DONGYING, Shandong, April 11 (Xinhua) -- A Chinese science fiction
writer on Wednesday took U.S. movie giant 20th Century Fox Film Corporation to
court over allegations of copyright infringement.
The Intermediate People's Court of Dongying, in east China's Shandong
Province, began hearing the case on Wednesday.
The writer, 43-year-old Li Jianmin, said 20th Century Fox's movie The
Day After Tomorrow copied the creative concept and the plots of two plays he
completed in 2001 and 2002.
Li said The Day After Tomorrow, the blockbuster movie in which much
of the world is destroyed by disasters caused by global warming, has 308 scenes
that were described in his plays.
In March last year, Li lodged the lawsuit against 20th Century Fox,
director of the movie Roland Emmerich and five Chinese companies that imported,
distributed and showed the movie. The court accepted the suit last April.
Li, who is making no claim for compensation, said he just wanted to
be respected for his work. He has requested the court to acknowledge copyright
infringement by defendants and those they pay all the legal costs.
Yang Jun, lawyer for 20th Century Fox, told the court that some
scenes were similar to Li's plays in that descriptions of floods, storms and
glaciers are usually alike, and "any writer may create such scenes".
She denied the U.S. company had infringed on Li's copyright.
It is not known, if the accusation were true, how 20th Century Fox
obtained the plays of Li Jianmin, who said he showed one of the plays to friends
after it was finished in October 2001 and brought both plays to Beijing in
November 2002 for a contest.
Li admitted he had no proof that the U.S. company had access to his
plays.
The court did not reach a verdict on Wednesday.

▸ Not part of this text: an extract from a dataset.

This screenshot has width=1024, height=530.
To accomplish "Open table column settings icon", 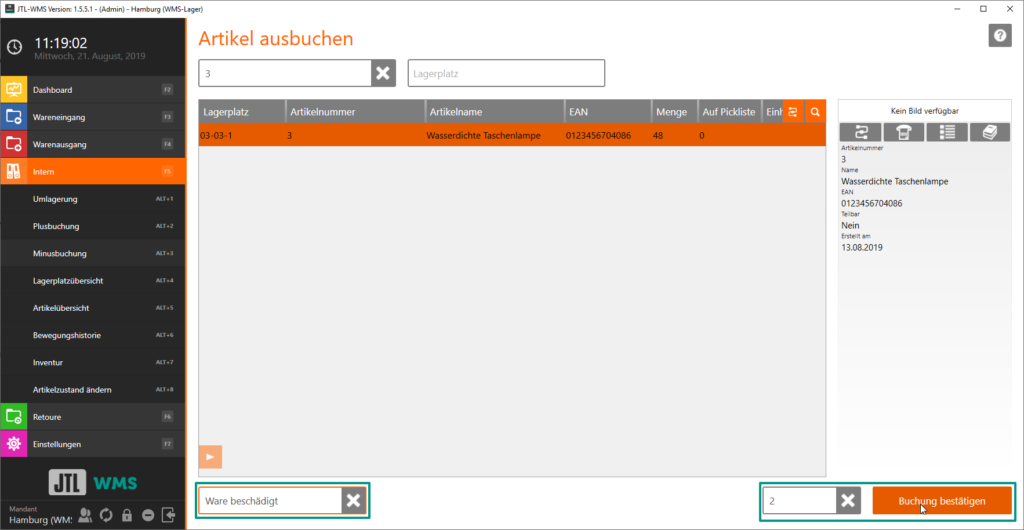I will pos(792,112).
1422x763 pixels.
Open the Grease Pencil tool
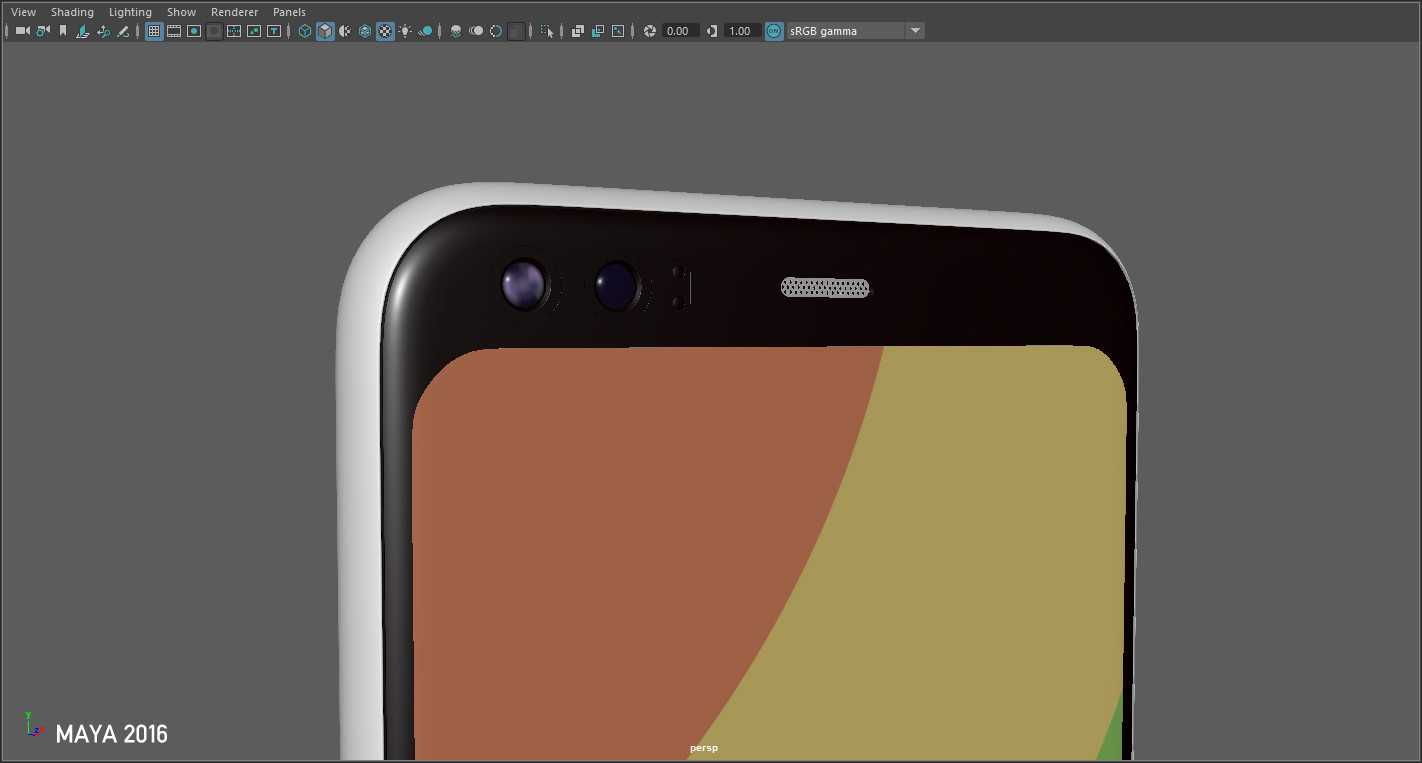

The case comes in the same week that the U.S. moved to file a case at
the World Trade Organization against China over intellectual property rights
(IPR).
A dispute over copyright violation also came to a head this week with
Chinese Internet service provider Sohu.com accusing U.S.-based Google of
infringing aspects of its pinyin-inputting software.
Professor Cui Lihong with the Law School of Shandong University said
foreign companies have frequently sued Chinese over intellectual property
rights, but now more and more Chinese began to seek IPR protection by lawsuits,
which shows the awareness of IPR protection is on the rise in the country.
He said China has exerted immense efforts on IPR protection since it
became a WTO member in 2001, and he believed the Shandong court will deliver a
fair verdict of the case according to law.
The Beijing No. 1 Intermediate People's Court said it accepted 4,535
IPR cases in the past five years, including 981 cases involving at least one
foreign party.
It said foreign parties have won nearly 80 percent of the civil cases
on IPR and 60 percent of the administrative cases on IPR.
Last year, 20th Century Fox teamed up with Walt Disney, Paramount
Pictures, Universal City Studios and Columbia Pictures to file lawsuits against
a Beijing company and one of its retail shops for selling DVDs of their 16
movies without copyright authorization.
A Beijing court ruled in December that the defendants infringed the
copyright of the five U.S. film companies and ordered them to pay 164,000 yuan
(One U.S. dollar equals 7.7270 yuan) in compensation.